The European Commission, Parliament and Council of Ministers have been discussing revisions to the package of Telecoms Directives for a couple of years, but now seem to be approaching a final conclusion. Once the new Directives are published, member states will have a fixed time period – normally 18 months – in which to implement them in national law.
It seems likely that the revised Directives will include a requirement on network providers to provide notifications when they suffer any incident that affects the privacy of personal data. Details of the requirements, and which providers are covered, will depend on how the Directives are drafted and transposed into national law. Three possible benefits have been suggested:
- Informing people whose personal data may have been affected may help them to recover from any impact;
- Informing a regulator may allow the causes and prevalence of incidents to be determined, resulting in improved practice by everyone (as with air accidents and near misses);
- Publishing the fact that a company has suffered a security breach may shame it into improving its practice in future (this appears to be the motivation behind some American state laws in this area).
Unfortunately these objectives may be incompatible. If the effect of a notification is to “name and shame” then organisations will be reluctant to admit to problems, thereby harming the first two objectives; notifying users is only relevant if there is something they can do to address the problem, whereas for improvements in practice breaches with no effective remedy are particularly important. It is not clear which of these will be prioritised in European legislation: a speech by the Commissioner mentions informing customers and learning lessons, but also views notification as a “negative incentive” to improve practice.
There also seems to be recognition that legislating only for communications providers is rather strange, since they hold relatively little personal information and the majority of privacy breaches have occurred in other types of organisation.
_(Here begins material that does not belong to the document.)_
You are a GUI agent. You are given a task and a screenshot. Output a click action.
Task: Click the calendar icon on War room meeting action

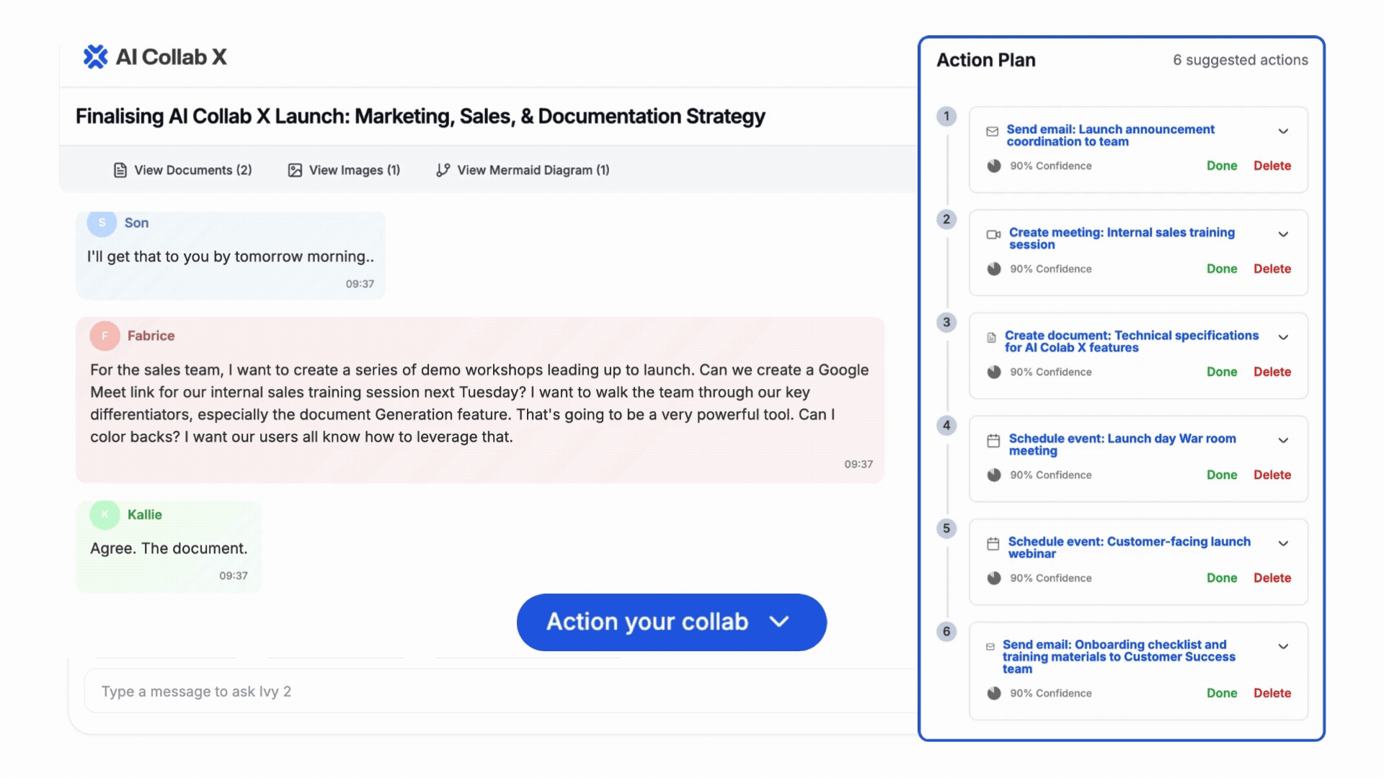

The Article 29 Working Party on Data Protection and the EU Data Protection Supervisor called for the breach notification law to cover all businesses that work on-line, and it seems that both Commission and Parliament support that objective. Further legislation therefore seems likely.
Whether or not JANET and its customers are covered by the rules for communications providers will depend on how those are drafted and transposed into UK law: the Communications Act 2003 that implements the current Directives imposes different requirements on public and private networks. However it seems likely that future legislation to cover all on-line business will indeed apply to us and that developments over the next few years will be worth monitoring.